→ **What to work on**
Nothing but the lines from the one containing "Robot Ready (285, 2147)" through the last line of the entries should appear in the output, each verbatim.

→ **Data for review**
============================================================
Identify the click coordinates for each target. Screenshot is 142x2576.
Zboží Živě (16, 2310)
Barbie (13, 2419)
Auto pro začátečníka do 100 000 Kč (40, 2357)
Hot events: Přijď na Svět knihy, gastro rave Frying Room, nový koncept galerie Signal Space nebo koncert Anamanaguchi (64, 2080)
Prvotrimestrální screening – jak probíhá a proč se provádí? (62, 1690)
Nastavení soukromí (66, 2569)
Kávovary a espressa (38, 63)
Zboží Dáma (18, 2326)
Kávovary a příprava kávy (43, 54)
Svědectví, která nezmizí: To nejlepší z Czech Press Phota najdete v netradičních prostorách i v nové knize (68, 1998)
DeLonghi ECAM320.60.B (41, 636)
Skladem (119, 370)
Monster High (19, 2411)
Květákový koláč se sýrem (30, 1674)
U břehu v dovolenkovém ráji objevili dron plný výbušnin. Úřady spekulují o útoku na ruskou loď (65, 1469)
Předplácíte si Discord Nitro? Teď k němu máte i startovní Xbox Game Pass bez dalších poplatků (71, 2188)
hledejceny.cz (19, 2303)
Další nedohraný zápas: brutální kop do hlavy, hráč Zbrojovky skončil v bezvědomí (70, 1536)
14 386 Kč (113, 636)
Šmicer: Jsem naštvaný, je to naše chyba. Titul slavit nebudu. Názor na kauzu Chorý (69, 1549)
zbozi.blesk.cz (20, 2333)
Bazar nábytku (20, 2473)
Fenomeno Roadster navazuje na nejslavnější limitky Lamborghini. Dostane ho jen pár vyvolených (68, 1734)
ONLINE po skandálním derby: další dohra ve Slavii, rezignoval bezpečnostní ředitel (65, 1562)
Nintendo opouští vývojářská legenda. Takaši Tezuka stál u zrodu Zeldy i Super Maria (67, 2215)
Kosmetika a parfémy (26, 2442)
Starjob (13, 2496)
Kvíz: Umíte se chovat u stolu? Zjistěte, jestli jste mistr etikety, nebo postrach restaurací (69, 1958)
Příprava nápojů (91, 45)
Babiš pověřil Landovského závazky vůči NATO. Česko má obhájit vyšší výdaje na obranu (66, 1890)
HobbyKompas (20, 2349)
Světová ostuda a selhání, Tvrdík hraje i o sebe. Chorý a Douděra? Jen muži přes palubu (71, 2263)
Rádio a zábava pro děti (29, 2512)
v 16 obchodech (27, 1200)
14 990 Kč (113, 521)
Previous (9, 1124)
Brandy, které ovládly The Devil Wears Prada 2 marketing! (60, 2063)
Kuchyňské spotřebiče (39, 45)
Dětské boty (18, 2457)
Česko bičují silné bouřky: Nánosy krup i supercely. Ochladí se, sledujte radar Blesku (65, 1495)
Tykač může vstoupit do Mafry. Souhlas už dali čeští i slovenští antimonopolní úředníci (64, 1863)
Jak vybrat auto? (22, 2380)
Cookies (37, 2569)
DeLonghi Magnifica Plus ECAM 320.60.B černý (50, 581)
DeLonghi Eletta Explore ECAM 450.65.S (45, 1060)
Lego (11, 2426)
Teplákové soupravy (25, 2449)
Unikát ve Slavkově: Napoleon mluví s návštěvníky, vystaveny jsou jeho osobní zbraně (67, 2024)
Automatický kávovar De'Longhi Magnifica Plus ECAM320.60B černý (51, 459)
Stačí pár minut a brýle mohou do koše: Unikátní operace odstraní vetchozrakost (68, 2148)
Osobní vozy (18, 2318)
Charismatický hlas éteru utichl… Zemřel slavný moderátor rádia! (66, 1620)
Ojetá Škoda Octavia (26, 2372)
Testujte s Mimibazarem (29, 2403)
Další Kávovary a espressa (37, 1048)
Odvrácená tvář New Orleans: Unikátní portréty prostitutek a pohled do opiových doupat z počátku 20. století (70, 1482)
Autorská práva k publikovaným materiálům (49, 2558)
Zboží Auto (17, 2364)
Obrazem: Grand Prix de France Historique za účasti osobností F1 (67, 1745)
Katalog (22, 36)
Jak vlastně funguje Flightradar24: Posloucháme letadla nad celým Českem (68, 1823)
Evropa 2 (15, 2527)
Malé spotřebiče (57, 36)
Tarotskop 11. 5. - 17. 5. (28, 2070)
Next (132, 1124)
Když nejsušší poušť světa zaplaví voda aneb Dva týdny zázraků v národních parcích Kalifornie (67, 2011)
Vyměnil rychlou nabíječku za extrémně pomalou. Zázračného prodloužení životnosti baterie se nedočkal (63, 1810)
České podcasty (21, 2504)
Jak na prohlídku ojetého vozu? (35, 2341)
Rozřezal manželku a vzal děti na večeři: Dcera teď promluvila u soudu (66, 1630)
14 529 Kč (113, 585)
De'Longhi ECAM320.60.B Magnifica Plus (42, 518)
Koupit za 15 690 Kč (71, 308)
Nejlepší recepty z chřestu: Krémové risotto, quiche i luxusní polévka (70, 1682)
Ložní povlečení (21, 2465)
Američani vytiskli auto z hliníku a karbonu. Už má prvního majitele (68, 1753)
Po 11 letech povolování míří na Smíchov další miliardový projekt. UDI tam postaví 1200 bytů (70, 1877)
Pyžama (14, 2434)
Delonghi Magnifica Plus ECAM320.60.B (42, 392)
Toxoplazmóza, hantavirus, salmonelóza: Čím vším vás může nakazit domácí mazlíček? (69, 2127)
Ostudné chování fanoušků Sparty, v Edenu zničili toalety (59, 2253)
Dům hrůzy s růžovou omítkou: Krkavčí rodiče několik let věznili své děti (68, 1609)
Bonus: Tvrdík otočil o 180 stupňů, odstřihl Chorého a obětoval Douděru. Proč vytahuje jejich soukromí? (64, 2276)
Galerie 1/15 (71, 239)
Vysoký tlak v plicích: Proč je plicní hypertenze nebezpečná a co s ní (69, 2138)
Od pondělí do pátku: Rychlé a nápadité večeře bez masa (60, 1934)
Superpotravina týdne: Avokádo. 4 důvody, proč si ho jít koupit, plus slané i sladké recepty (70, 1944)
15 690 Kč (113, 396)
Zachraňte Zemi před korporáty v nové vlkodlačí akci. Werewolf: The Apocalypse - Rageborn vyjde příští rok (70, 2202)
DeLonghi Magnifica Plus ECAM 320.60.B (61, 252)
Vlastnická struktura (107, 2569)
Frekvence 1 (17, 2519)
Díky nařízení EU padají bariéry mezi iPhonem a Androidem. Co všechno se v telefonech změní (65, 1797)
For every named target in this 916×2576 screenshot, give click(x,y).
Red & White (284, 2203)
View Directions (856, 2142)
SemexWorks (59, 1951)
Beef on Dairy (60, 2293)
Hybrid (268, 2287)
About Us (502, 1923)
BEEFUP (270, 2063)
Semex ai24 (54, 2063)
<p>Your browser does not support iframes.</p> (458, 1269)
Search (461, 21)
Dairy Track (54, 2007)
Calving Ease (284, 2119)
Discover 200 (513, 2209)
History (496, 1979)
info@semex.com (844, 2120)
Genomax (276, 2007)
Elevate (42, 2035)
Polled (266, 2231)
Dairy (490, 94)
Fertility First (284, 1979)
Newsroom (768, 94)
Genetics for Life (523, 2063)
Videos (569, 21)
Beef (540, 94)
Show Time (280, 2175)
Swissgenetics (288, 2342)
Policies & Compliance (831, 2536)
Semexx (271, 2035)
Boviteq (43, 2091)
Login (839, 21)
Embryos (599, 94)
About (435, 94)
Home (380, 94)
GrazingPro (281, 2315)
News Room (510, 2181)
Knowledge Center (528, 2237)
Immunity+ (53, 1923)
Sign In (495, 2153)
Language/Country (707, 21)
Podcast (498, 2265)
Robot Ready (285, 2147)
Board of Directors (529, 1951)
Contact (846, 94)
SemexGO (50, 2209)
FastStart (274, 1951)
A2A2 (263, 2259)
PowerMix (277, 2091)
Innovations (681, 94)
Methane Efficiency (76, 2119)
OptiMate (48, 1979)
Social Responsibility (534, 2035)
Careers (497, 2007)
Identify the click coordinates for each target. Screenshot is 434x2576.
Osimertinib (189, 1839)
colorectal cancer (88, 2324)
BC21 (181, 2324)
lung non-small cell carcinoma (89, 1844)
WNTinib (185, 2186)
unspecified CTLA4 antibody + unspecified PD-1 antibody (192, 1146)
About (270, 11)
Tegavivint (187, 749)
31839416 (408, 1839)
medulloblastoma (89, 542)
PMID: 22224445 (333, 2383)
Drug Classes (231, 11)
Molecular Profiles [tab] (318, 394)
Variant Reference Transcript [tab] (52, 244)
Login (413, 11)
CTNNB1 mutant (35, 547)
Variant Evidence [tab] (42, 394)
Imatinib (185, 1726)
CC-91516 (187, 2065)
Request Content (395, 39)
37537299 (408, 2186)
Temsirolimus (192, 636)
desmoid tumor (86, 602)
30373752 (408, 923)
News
============================================================
→ **Solved exercise**
Robot Ready (285, 2147)
Board of Directors (529, 1951)
Contact (846, 94)
SemexGO (50, 2209)
FastStart (274, 1951)
A2A2 (263, 2259)
PowerMix (277, 2091)
Innovations (681, 94)
Methane Efficiency (76, 2119)
OptiMate (48, 1979)
Social Responsibility (534, 2035)
Careers (497, 2007)
Identify the click coordinates for each target. Screenshot is 434x2576.
Osimertinib (189, 1839)
colorectal cancer (88, 2324)
BC21 (181, 2324)
lung non-small cell carcinoma (89, 1844)
WNTinib (185, 2186)
unspecified CTLA4 antibody + unspecified PD-1 antibody (192, 1146)
About (270, 11)
Tegavivint (187, 749)
31839416 (408, 1839)
medulloblastoma (89, 542)
PMID: 22224445 (333, 2383)
Drug Classes (231, 11)
Molecular Profiles [tab] (318, 394)
Variant Reference Transcript [tab] (52, 244)
Login (413, 11)
CTNNB1 mutant (35, 547)
Variant Evidence [tab] (42, 394)
Imatinib (185, 1726)
CC-91516 (187, 2065)
Request Content (395, 39)
37537299 (408, 2186)
Temsirolimus (192, 636)
desmoid tumor (86, 602)
30373752 (408, 923)
News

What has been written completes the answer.